- _Prompt 1_
Please give the passage of the Malta politics commentary from "A piece in the" to "and still win." again, substituting "the opposition leader" for "Alex Borg".
- _Prompt 2_
Name every person mentioned in the Malta politics commentary.

Money Talks: Malta's Politics Has a Price Nobody Admits
Cyrus Engerer and Robyn Lewis did not bury the lead.
Cyrus Engerer and Robyn Lewis did not bury the lead. Their piece in the Times of Malta names the problem with the directness that Maltese public life usually reserves for everything except itself: party financing in this country is opaque, loosely regulated, and structurally corrosive. The argument is not new. What is notable is that it is being made at all, and by people who understand the machinery from the inside.
I have watched this particular problem for longer than I care to calculate. The money that flows into Maltese political parties does not announce itself. It arrives through fundraising dinners where the ticket price is understood to mean something more than the cost of the chicken, through construction permits that somehow materialise, through contracts that somehow land. Nobody can prove a direct line. Nobody is supposed to. The entire architecture is designed so that the line cannot be proven.
A piece in the same edition by academics Godfrey Baldacchino and Michael Briguglio offers the structural diagnosis: Labour holds a stubborn five percentage point advantage over the Nationalists, and short of a catastrophic own goal, there is no arithmetic reason why that advantage dissolves before the 2026 election. Alex Borg is leading a Nationalist party that is more credible than it was two years ago, but credibility and momentum are not the same thing, and he has not yet demonstrated he can manufacture the latter. Robert Abela knows this. His party's margin is wide enough to absorb significant discontent and still win.
Here is what I think, and I will own it: the two stories are the same story. A party that cannot lose has no structural incentive to reform how it funds itself. The five-point gap is not just an electoral cushion — it is a licence. Reform happens when power feels threatened. When power feels comfortable, reform becomes a press release.

- _Source data_
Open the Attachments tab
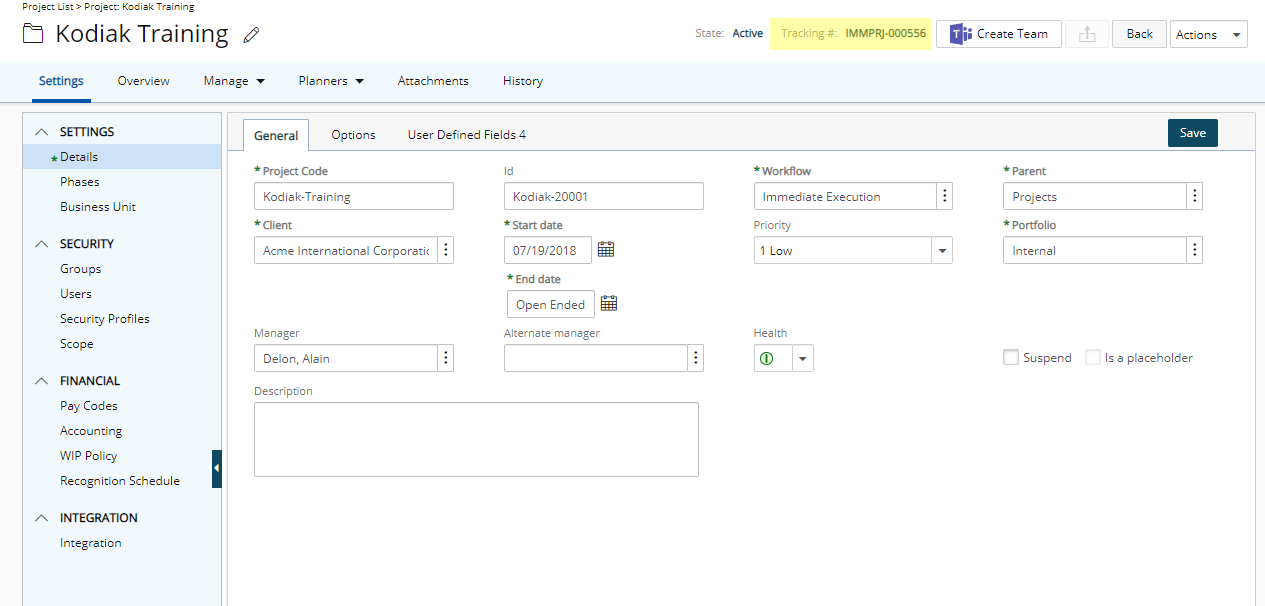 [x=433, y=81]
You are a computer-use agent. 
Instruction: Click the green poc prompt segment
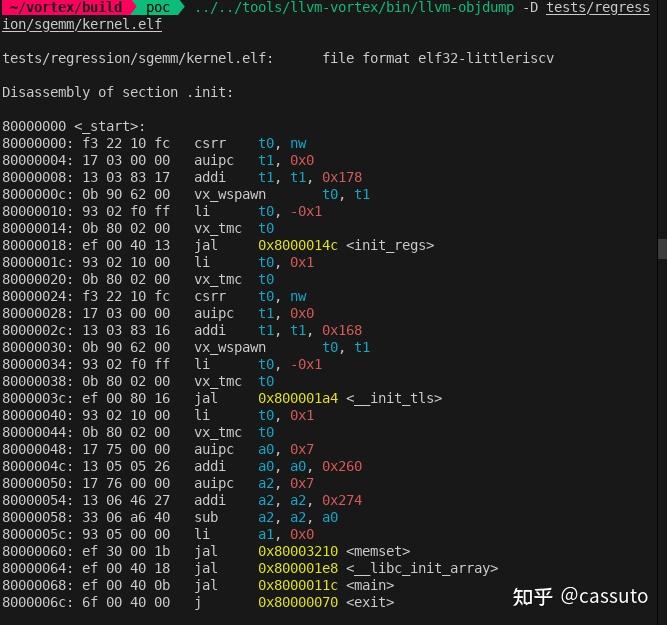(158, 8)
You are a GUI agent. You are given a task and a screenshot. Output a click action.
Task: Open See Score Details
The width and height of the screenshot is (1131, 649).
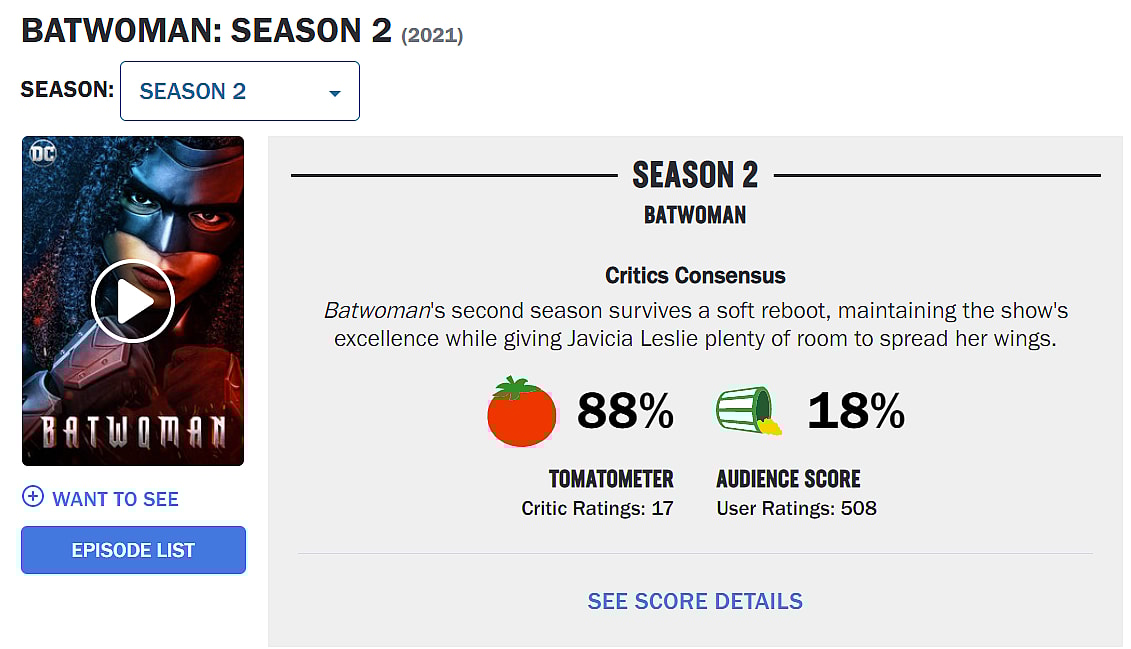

* * *

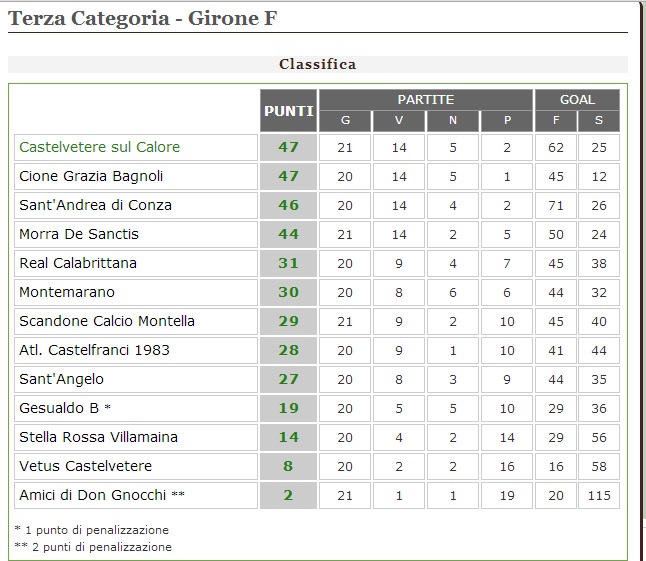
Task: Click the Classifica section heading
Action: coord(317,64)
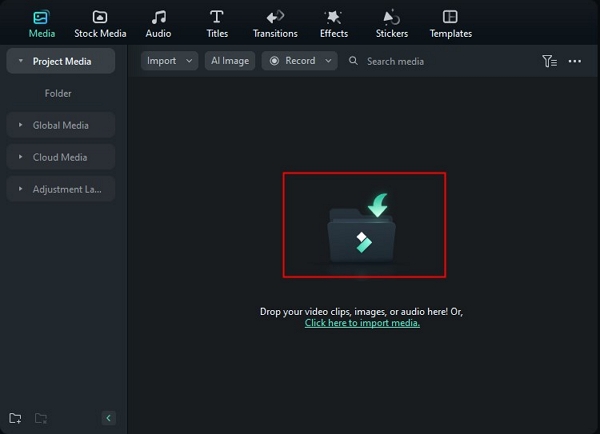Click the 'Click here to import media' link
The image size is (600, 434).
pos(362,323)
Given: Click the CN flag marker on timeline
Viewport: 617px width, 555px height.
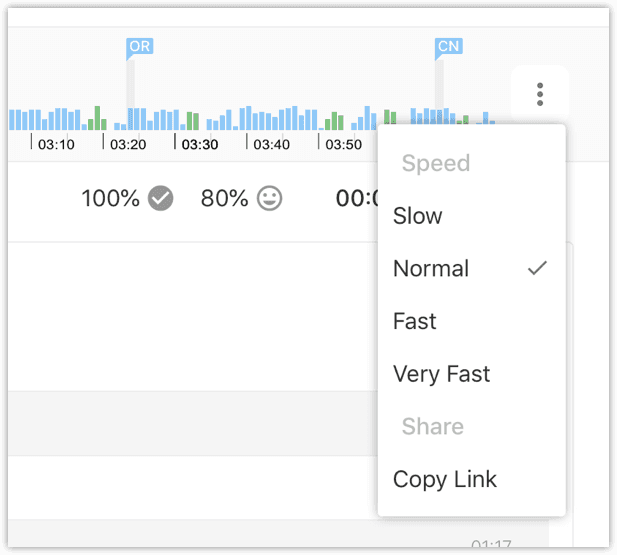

==

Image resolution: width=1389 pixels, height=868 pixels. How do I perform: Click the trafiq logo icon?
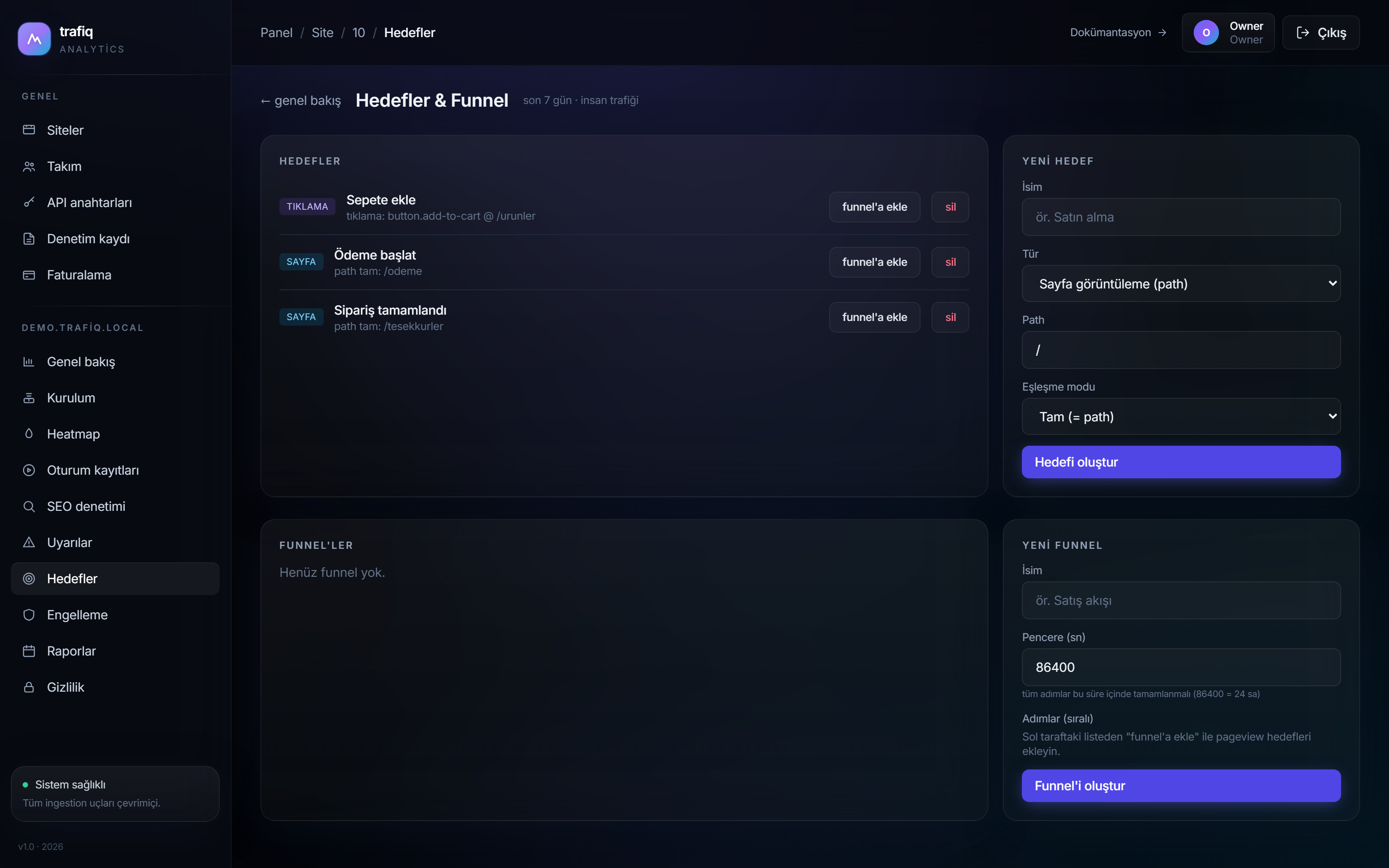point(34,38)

- _Task response 1_
A piece in the same edition by academics Godfrey Baldacchino and Michael Briguglio offers the structural diagnosis: Labour holds a stubborn five percentage point advantage over the Nationalists, and short of a catastrophic own goal, there is no arithmetic reason why that advantage dissolves before the 2026 election. the opposition leader is leading a Nationalist party that is more credible than it was two years ago, but credibility and momentum are not the same thing, and he has not yet demonstrated he can manufacture the latter. Robert Abela knows this. His party's margin is wide enough to absorb significant discontent and still win.

- _Task response 2_
Cyrus Engerer
Robyn Lewis
Godfrey Baldacchino
Michael Briguglio
Alex Borg
Robert Abela